Nice fish, glad everything worked out fine.


----------



## flyingfishr (Oct 3, 2007)

looks like you made out pretty well for your share. nice shooting.


----------



## Runned Over (Sep 6, 2008)

You went with Kaiser Sose????? Very NICE fish!!!!


----------



## ScullsMcNasty (Oct 4, 2007)

very nice fish!! stud grouper!


----------



## jspooney (Oct 2, 2007)

that's all you got from a 16 hour trip????

May want to let people know the lost Riffeand pole spear on the ocean floor can be returned to you and you'll give itto "him."


----------



## naclh2oDave (Apr 8, 2008)

:clap:clap:clap Thats pretty awesome a 200+ foot dive. good job!


----------



## kennethmandel62 (Oct 3, 2007)

Damn am I jealous. I went out of pascagoula today, hit the triple rig, and had less than 15 vs. Beyond 30ft down was nothing but a cloud, and didn't see a single snapper. Brian your 200 ft dive was a bust....well my entire day was a bust. Nice fish man!


----------



## Telum Pisces (Sep 27, 2007)

Those are some great fish speared out of a rough day Brian. Thanks for the report.


----------



## bmoore (Oct 10, 2007)

Spooney, I would rather leave you out there than a gun! oke 

(Just kidding you know we love ya!) 

Rest assured the gun will be retrieved. I am sure "he whose name shall not be spoken"..(or typed for that matter)..is already planning on the salvage operation!

TUNIS!


----------



## Brandy (Sep 28, 2007)

Good shootin Brian. I saw Billy Bob at the dock the other day. He tried to give your spot on the boat away to me.


----------



## Florabama (Oct 19, 2007)

Nice haul tostock up the freezer before snapper closes.


----------



## Evensplit (Oct 2, 2007)

> *Brandy (7/27/2009)*Good shootin Brian. I saw Billy Bob at the dock the other day. He tried to give your spot on the boat away to me.




He was going to make you ride in the head?


----------



## Telum Pisces (Sep 27, 2007)

> *Florabama (7/27/2009)*Nice haul tostock up the freezer before snapper closes.
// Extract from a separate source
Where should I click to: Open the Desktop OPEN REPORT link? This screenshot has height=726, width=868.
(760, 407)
No joke. I need to get out there to get a few more Snapper fillets.:banghead


----------



## bmoore (Oct 10, 2007)

What??!! *you typed the untype-able*!

Who is Bi*** B**??????????

he "whose name shall not be mentioned" would never give *my* spot away *to the likes of you! *

Actually Brandy pm me your number.He whose name aaahhhh you know... was asking me if I had it and to give ya a call.


----------



## jspooney (Oct 2, 2007)

wait just a minute. I thought the head was MY spot. Oh yeah,I get the bean bags. All of them. Can somebody say sushi?


----------